[Pixel coordinate grounding data]
###

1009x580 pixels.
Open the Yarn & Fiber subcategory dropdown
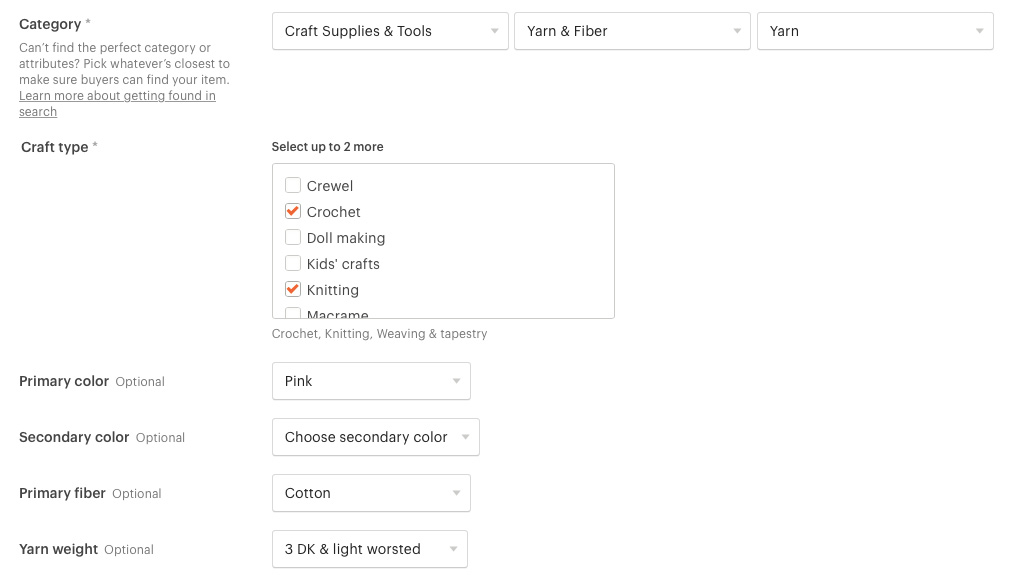click(632, 31)
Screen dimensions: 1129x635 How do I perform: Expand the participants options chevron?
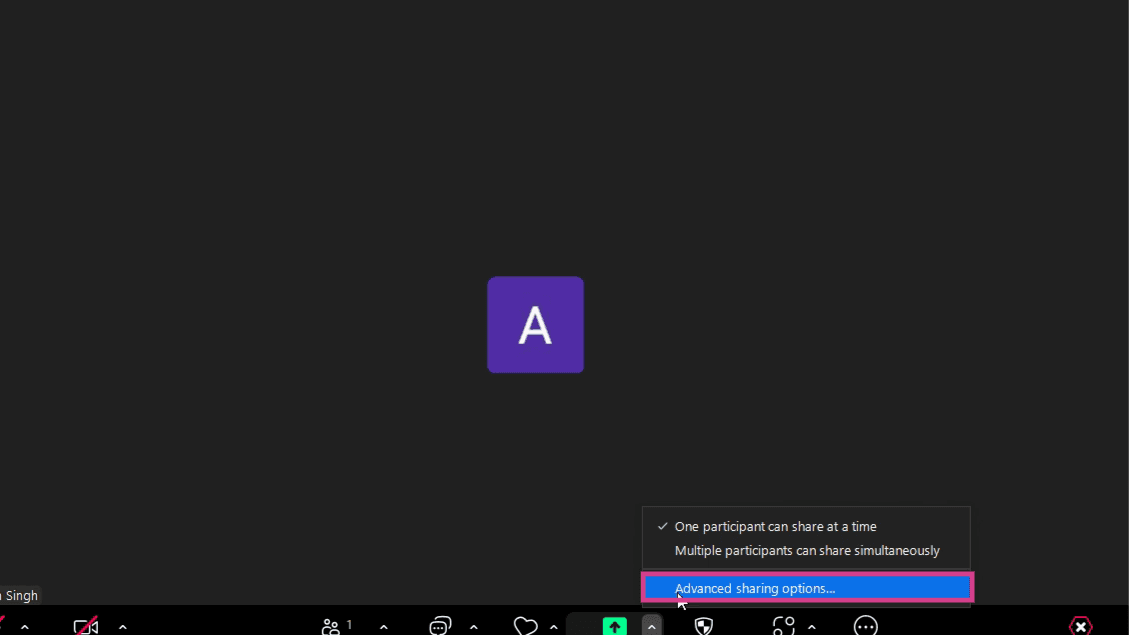click(384, 627)
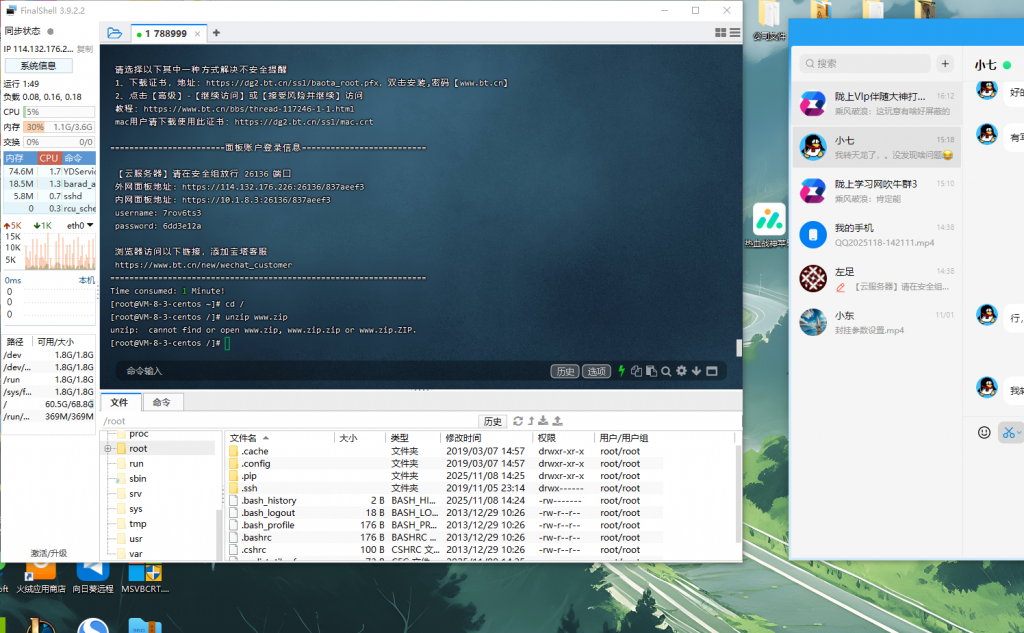This screenshot has width=1024, height=633.
Task: Switch to the 命令 tab
Action: tap(162, 402)
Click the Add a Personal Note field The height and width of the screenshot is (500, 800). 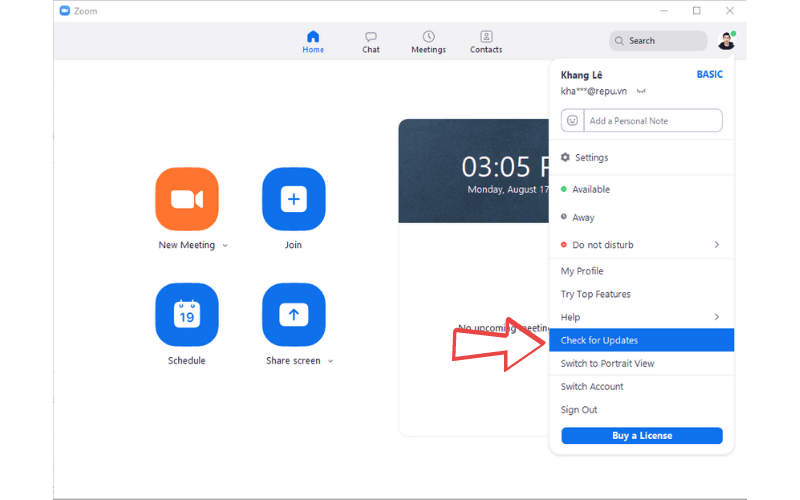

###

## WORK REQUIRED
The reply must hold each line of the records verbatim and no pictures.

## EXPECTED OUTPUT
1009x580 pixels.
Open the Yarn & Fiber subcategory dropdown
click(632, 31)
Screen dimensions: 1129x635 How do I perform: Expand the participants options chevron?
click(384, 627)
This screenshot has width=1024, height=633.
Task: Switch to the 命令 tab
Action: tap(162, 402)
Click the Add a Personal Note field The height and width of the screenshot is (500, 800). 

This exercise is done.